Or when adding data, write their own timestamp (write timestamp same same Tags, the original data update operation)

> insert disk_free,hostname=server01 value=442221834240i 1435362189575692182
> select * from disk_free
name: disk_free
time                hostname value
----                -------- -----
1435362189575692180 server01 442221834240
1435362189575692182 server01 442221834240

Delete table

> drop measurement disk_free

Data retention policy (Retention Policies)
InfluxDB is no direct method to provide delete data records, but provides data retention policy, mainly used to specify the data retention time than the specified time, deleted this part of the data.

View current database Retention Policies

name: the name, the name of this example is default.
duration: duration, 0 means no limit.
shardGroupDuration: shardGroup storage time, shardGroup InfluxDB is a basic structure of the storage, should be greater than the time data should be decreased in the query efficiency.
replicaN: stands for replication, the number of copies.
default: whether it is the default policy.

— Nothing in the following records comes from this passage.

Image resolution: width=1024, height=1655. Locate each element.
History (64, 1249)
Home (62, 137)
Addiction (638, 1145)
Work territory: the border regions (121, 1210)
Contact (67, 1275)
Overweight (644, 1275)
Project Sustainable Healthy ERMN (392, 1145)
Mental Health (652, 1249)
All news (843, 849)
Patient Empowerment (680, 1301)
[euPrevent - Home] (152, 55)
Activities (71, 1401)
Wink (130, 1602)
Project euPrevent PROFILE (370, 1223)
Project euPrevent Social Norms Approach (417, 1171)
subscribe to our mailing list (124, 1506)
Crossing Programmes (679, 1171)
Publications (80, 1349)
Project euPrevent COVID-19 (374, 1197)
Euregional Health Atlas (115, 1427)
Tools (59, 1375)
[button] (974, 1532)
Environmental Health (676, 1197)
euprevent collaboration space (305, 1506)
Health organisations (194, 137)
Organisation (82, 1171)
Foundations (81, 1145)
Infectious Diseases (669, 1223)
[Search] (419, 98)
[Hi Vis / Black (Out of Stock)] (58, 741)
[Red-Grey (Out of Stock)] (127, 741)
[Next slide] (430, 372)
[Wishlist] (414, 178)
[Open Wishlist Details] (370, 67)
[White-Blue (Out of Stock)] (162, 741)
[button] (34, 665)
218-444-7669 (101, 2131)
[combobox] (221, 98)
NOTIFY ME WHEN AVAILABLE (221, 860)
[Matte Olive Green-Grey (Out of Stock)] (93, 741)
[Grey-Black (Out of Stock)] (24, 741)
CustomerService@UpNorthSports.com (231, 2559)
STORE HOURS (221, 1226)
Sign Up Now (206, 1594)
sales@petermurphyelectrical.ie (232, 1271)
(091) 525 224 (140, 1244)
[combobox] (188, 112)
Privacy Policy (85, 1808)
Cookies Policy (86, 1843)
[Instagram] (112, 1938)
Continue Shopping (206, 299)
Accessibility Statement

> show retention policies on testdb
name    duration shardGroupDuration replicaN default
----    -------- ------------------ -------- -------
autogen 0s       168h0m0s           1        true

Create a new Retention Policies

rp_name: Policy name.
db_name: specific database name.
3w: storage for 3 weeks and 3 weeks before the data is deleted, influxdb includes various event parameters, the duration must be at least 1 hour; for example: h (hours), d (days), w (weeks).
replication 1: the number of copies, usually 1 to.
default: set to default policy.

create retention policy "rp_name" on "db_name" duration 3w replication 1 default
修改Retention Policies
alter retention policy "rp_name" on "db_name" duration 30d default

删除Retention Policies
drop retention policy "rp_name" on "db_name"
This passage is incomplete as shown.